Emissions accounting will include all greenhouse gas sources and sinks (including reforestation).
FLEXIBLE, MARKET-BASED IMPLEMENTATION
Just as the effects of climate change will be felt globally, so too are the causes of climate change global in nature. Greenhouse gas emissions do equal harm to the atmosphere whether they come from a coal plant in China or a bus in Boston. For this reason, any regime to reduce greenhouse gases must be global. It must also allow all nations the ability to seek out the most efficient way of reducing emissions so that the greatest gains are achieved at the least cost. For these reasons, the United States strongly supports the inclusion in a new climate change agreement of two innovative, flexible mechanisms for reducing emissions:
- International Emissions Trading --Using Markets to Lower
Costs. The principle of emissions trading is to use the efficiency of the market place to achieve environmental objectives at the lowest possible cost. Under an international emissions trading regime, a country (or firm) would be able to meet its emissions reduction target by reducing pollution itself, purchasing reductions from another country (or firm) that was able to achieve excess gains, or some combination of both.
- Joint Implementation --A Global Solution to Low-Cost Reductions. Joint Implementation (JI) is an innovative, market-based approach for addressing global climate change that uses international partnerships to achieve low-cost reductions in greenhouse gas emissions. Under JI, a company in the United States invests in a project which reduces emissions in another country and uses those reductions as a less expensive means of meeting its own target.
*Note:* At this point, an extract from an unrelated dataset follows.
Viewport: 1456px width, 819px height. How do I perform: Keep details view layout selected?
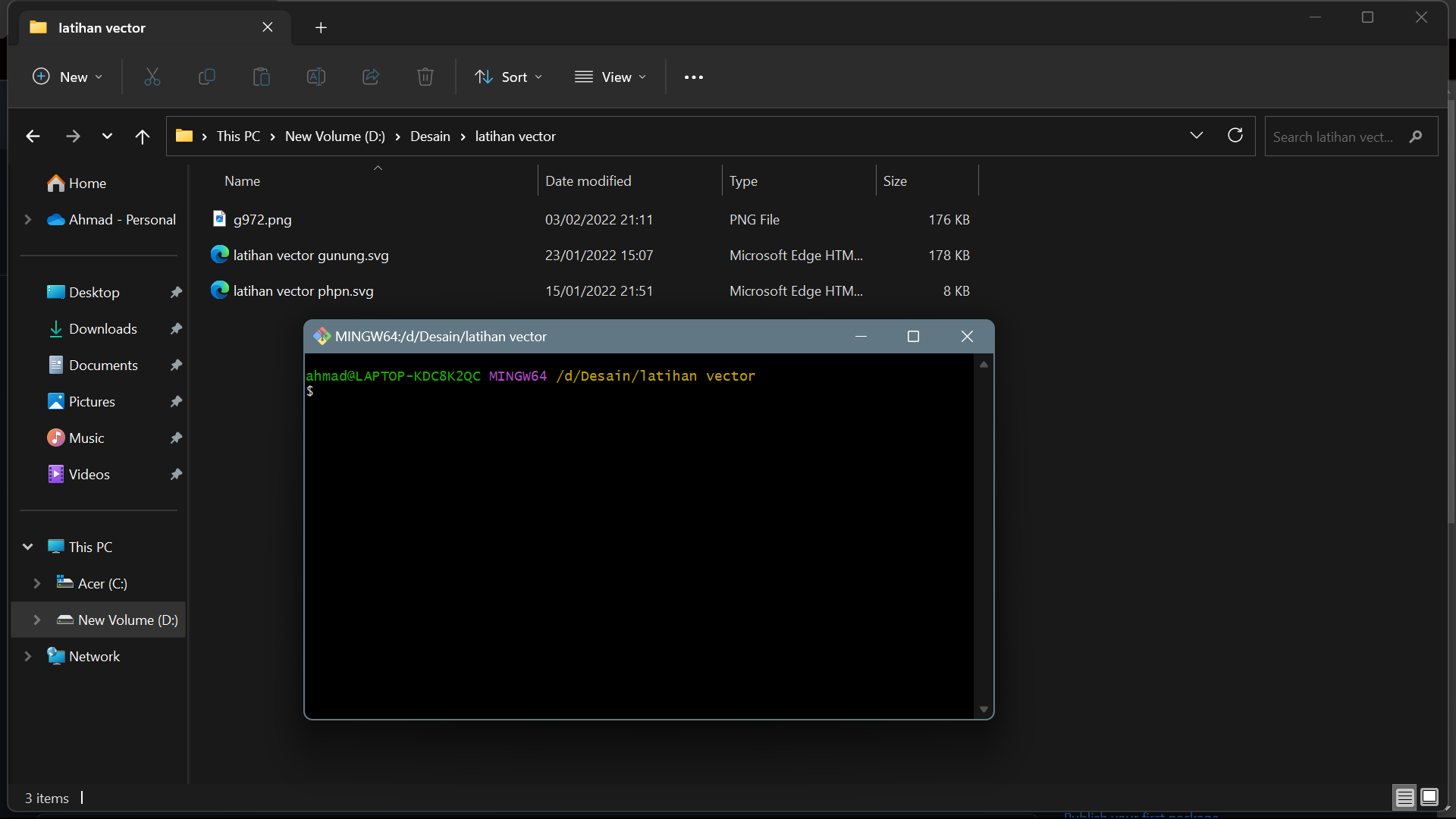tap(1404, 797)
PARTICIPATION OF DEVELOPING COUNTRIES
In addition to its non-binding emissions reduction aim for developed countries, the Rio climate change agreement required all countries to take policies and measures to reduce emissions. Many developing countries have made real strides, through, for example, reducing energy subsidies. Nevertheless, given that developing country emissions will eclipse those from the developed world within several decades, these countries need to do more. Accordingly, the U.S. calls on developing countries to strengthen their existing commitments and to agree that their obligations must increase over time to include binding emissions limits. Our principles include:
- Global Participation. All countries must participate. Every nation would be required to take meaningful actions to limit emissions. The U.S. will not assume binding obligations until developing countries agree to participate meaningfully in the challenge of addressing climate change.
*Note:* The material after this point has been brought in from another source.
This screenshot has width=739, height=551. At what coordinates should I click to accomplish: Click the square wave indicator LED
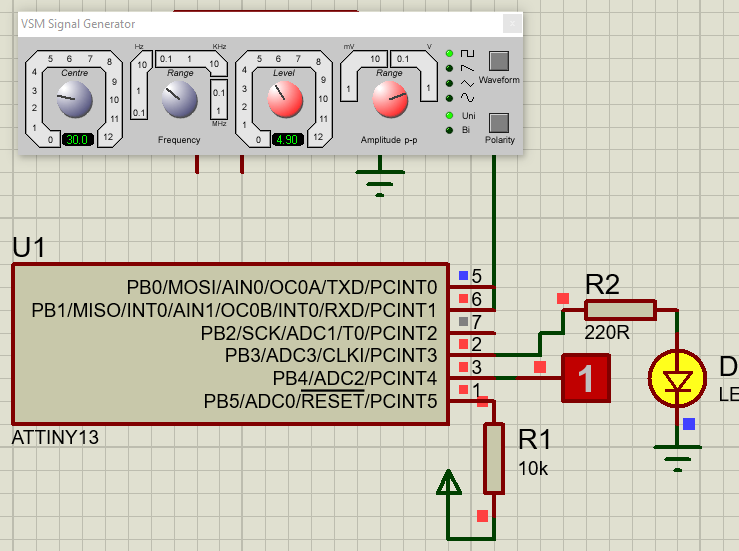click(x=450, y=53)
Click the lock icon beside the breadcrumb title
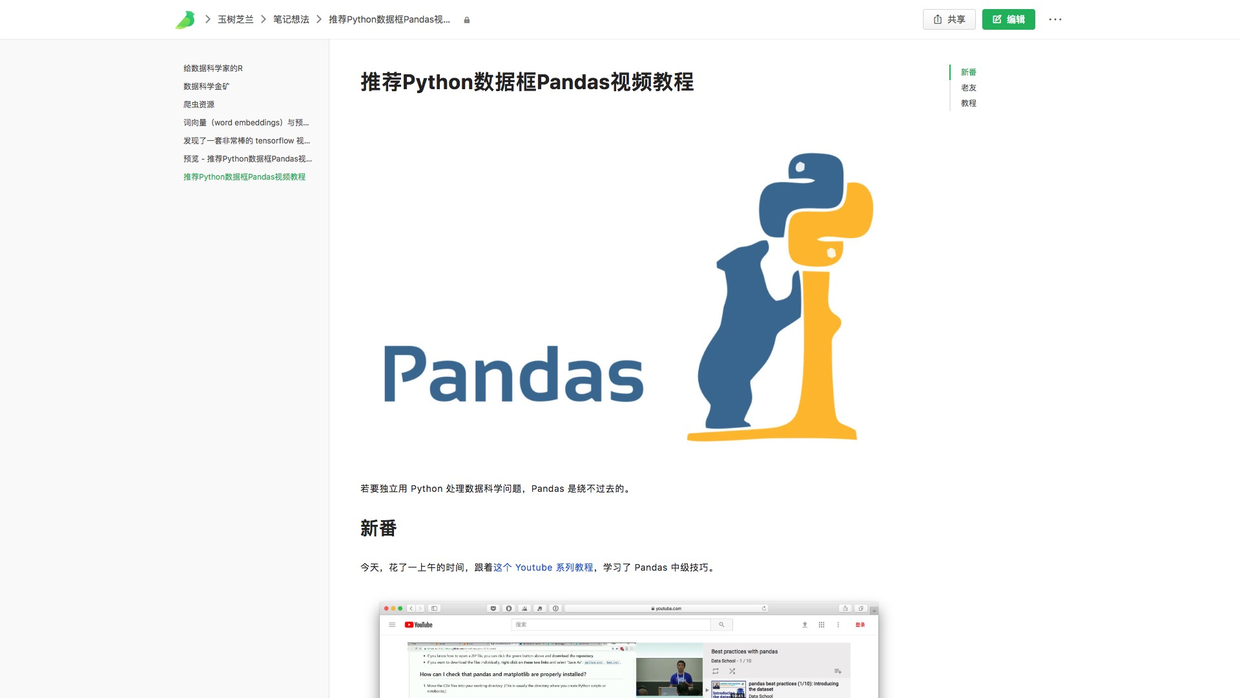 467,20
- Equity. The obligations of poorer and less developed countries should take into account their state of economic development and their relative contribution to the climate change problem.
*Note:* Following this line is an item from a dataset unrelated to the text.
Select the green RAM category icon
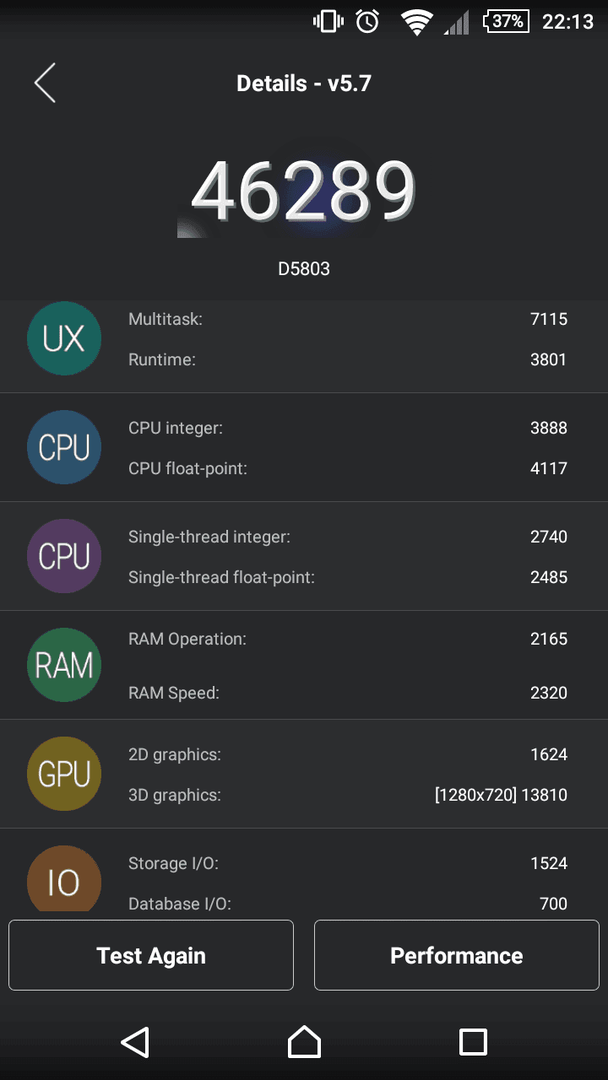 [64, 665]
- Assistance. While insisting that developing countries take meaningful actions to address climate change, the U.S. recognizes that many of these countries face significant development challenges that hamper their ability to reduce emissions.
President Clinton is reemphasizing his commitment to working with these nations to help build more sustainable energy futures. This includes a $1 billion package of assistance from USAID and a renewed commitment to provide financial assistance through the
Global Environment Facility, as well as our pathbreaking joint implementation proposals.